YOUR OBJECTIVE
Reproduce the rows below word for word, from the line containing "Task: Choose the Tankless product link" down to the line containing "tap(15, 44)", including both.

RECORD EXCERPTS
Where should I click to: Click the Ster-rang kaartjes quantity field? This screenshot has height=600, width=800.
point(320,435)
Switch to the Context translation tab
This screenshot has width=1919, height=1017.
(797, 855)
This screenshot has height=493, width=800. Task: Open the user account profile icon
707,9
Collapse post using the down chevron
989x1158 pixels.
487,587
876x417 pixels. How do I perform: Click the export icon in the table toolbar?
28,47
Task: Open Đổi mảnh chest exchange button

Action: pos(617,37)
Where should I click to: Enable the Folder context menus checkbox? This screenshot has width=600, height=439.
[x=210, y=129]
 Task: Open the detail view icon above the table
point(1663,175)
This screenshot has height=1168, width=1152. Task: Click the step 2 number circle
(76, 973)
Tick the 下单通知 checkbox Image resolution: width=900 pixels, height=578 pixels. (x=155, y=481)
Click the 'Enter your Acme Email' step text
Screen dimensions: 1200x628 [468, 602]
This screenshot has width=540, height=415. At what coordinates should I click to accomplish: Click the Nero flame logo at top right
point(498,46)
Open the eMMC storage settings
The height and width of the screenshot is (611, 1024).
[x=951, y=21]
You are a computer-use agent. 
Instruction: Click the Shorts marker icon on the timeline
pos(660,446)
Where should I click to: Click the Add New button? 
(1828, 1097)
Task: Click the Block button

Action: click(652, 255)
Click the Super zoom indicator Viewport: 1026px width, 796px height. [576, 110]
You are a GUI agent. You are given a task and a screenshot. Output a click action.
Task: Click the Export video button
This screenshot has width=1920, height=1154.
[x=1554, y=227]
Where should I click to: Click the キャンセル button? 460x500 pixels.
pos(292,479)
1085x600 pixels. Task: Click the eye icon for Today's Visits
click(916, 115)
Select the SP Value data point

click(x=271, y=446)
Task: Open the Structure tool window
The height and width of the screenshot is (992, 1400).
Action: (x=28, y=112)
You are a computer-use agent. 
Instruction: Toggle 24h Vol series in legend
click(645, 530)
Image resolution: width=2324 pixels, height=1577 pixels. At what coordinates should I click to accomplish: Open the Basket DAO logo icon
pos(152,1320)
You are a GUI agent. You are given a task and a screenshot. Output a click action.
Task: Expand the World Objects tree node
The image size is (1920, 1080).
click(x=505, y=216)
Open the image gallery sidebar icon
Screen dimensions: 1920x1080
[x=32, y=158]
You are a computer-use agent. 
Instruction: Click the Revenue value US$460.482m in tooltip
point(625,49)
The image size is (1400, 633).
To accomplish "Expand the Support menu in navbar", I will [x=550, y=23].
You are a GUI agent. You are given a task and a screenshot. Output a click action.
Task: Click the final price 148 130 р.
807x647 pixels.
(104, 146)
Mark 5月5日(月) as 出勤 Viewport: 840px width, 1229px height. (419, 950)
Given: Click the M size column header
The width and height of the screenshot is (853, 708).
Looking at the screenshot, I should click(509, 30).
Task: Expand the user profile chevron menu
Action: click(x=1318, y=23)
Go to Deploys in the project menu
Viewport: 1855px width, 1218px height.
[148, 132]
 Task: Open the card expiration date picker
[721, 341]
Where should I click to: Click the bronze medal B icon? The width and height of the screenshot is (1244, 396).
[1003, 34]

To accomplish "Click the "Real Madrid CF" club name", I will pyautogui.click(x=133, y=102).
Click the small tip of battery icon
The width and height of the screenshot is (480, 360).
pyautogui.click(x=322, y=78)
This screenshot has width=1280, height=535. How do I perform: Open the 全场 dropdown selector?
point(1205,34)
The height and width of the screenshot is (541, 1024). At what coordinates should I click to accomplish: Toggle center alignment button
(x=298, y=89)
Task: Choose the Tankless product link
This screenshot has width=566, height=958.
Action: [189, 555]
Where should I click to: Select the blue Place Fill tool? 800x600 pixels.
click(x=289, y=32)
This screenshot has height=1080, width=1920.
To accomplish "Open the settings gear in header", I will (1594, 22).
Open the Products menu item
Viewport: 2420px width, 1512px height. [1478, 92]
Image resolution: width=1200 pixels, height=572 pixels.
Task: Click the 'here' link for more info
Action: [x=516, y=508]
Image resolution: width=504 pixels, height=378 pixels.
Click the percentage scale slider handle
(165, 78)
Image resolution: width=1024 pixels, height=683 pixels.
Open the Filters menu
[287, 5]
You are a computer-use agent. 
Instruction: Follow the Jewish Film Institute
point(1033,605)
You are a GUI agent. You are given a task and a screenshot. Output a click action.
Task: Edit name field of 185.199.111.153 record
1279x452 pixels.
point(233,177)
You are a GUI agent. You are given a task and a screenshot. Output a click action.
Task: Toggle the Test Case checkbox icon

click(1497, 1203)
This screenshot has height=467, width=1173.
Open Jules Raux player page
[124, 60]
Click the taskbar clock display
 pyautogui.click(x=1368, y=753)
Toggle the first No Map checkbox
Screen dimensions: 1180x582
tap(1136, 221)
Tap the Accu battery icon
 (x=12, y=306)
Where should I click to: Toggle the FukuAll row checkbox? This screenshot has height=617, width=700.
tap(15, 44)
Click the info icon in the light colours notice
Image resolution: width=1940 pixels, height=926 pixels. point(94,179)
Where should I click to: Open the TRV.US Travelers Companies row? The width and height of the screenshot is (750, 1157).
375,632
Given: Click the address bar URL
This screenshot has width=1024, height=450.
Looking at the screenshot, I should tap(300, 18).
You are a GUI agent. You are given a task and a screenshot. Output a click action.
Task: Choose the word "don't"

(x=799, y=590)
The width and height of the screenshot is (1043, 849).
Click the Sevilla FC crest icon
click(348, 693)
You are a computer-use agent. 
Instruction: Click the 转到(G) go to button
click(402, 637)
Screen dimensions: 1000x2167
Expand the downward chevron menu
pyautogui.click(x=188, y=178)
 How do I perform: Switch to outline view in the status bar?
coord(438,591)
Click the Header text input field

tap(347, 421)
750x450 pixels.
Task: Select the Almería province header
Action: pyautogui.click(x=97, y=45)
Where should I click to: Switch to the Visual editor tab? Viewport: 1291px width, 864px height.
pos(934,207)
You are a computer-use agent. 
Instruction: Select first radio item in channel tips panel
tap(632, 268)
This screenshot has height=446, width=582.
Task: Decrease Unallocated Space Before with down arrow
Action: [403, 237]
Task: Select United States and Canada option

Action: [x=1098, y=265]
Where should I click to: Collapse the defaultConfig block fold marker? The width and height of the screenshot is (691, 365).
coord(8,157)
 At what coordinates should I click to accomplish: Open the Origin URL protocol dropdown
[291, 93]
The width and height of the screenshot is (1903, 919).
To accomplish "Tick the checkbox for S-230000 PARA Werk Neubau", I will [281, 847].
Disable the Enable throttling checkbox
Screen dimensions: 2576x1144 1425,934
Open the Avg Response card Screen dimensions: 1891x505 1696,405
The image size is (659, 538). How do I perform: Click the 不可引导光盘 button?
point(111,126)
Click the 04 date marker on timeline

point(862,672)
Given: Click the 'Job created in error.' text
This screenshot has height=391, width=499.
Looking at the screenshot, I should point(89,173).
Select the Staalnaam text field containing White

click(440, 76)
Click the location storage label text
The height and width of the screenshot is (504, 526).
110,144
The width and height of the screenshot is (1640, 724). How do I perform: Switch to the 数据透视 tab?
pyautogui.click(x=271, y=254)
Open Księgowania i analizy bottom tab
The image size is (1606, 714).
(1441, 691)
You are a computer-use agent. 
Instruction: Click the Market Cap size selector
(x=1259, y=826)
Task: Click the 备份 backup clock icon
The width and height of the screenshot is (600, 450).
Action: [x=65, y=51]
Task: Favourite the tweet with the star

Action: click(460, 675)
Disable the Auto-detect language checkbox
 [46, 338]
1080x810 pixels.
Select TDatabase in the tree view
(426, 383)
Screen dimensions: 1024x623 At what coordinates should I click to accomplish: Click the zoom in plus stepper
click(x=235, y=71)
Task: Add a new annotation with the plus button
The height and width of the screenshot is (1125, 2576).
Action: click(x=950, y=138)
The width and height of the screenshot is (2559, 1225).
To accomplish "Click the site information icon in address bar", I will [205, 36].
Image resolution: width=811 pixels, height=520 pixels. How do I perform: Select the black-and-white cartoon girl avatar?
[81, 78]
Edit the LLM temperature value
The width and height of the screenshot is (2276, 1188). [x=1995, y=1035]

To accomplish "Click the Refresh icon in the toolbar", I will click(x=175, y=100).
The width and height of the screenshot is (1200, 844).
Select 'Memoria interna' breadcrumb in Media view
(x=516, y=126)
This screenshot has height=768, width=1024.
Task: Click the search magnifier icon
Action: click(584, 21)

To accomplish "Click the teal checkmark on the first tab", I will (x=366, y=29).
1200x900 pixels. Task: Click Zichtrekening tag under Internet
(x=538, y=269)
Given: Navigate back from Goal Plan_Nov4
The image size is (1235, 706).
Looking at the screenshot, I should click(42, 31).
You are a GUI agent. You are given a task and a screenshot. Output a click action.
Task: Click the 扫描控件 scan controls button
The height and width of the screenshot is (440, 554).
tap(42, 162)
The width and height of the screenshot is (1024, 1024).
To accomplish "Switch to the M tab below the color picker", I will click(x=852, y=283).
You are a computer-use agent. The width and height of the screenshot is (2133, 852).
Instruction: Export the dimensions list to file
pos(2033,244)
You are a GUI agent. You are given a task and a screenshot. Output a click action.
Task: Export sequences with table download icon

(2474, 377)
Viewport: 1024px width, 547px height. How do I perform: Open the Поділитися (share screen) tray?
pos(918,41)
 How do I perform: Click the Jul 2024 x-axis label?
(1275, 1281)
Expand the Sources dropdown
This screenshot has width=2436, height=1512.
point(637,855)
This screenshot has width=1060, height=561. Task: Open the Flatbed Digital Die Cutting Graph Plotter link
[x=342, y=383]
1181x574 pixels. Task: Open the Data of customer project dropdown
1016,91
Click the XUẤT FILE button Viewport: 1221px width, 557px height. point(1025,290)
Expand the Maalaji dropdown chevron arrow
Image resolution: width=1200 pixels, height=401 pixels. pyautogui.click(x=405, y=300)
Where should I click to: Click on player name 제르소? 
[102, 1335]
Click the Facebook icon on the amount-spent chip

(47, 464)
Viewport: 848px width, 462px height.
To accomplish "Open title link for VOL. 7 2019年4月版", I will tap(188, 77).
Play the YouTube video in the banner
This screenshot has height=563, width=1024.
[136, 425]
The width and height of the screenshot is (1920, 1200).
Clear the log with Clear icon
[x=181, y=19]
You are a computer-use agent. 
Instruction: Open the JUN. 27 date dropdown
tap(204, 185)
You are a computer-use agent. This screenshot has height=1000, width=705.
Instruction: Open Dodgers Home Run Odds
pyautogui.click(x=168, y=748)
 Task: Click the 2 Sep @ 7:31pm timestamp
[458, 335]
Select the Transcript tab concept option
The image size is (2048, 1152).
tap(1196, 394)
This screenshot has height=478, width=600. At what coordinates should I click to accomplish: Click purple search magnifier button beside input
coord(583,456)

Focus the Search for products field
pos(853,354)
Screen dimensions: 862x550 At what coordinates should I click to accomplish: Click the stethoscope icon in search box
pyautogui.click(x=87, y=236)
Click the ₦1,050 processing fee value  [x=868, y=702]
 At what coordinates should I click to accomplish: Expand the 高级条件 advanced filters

TASK RESULT
Task: Choose the Tankless product link
This screenshot has width=566, height=958.
Action: [189, 555]
Where should I click to: Select the blue Place Fill tool? 800x600 pixels.
click(x=289, y=32)
This screenshot has height=1080, width=1920.
To accomplish "Open the settings gear in header", I will (1594, 22).
Open the Products menu item
Viewport: 2420px width, 1512px height. [1478, 92]
Image resolution: width=1200 pixels, height=572 pixels.
Task: Click the 'here' link for more info
Action: [x=516, y=508]
Image resolution: width=504 pixels, height=378 pixels.
Click the percentage scale slider handle
(165, 78)
Image resolution: width=1024 pixels, height=683 pixels.
Open the Filters menu
[287, 5]
You are a computer-use agent. 
Instruction: Follow the Jewish Film Institute
point(1033,605)
You are a GUI agent. You are given a task and a screenshot. Output a click action.
Task: Edit name field of 185.199.111.153 record
1279x452 pixels.
point(233,177)
You are a GUI agent. You are given a task and a screenshot. Output a click action.
Task: Toggle the Test Case checkbox icon

click(1497, 1203)
This screenshot has height=467, width=1173.
Open Jules Raux player page
[124, 60]
Click the taskbar clock display
 pyautogui.click(x=1368, y=753)
Toggle the first No Map checkbox
Screen dimensions: 1180x582
tap(1136, 221)
Tap the Accu battery icon
 (x=12, y=306)
Where should I click to: Toggle the FukuAll row checkbox? This screenshot has height=617, width=700.
tap(15, 44)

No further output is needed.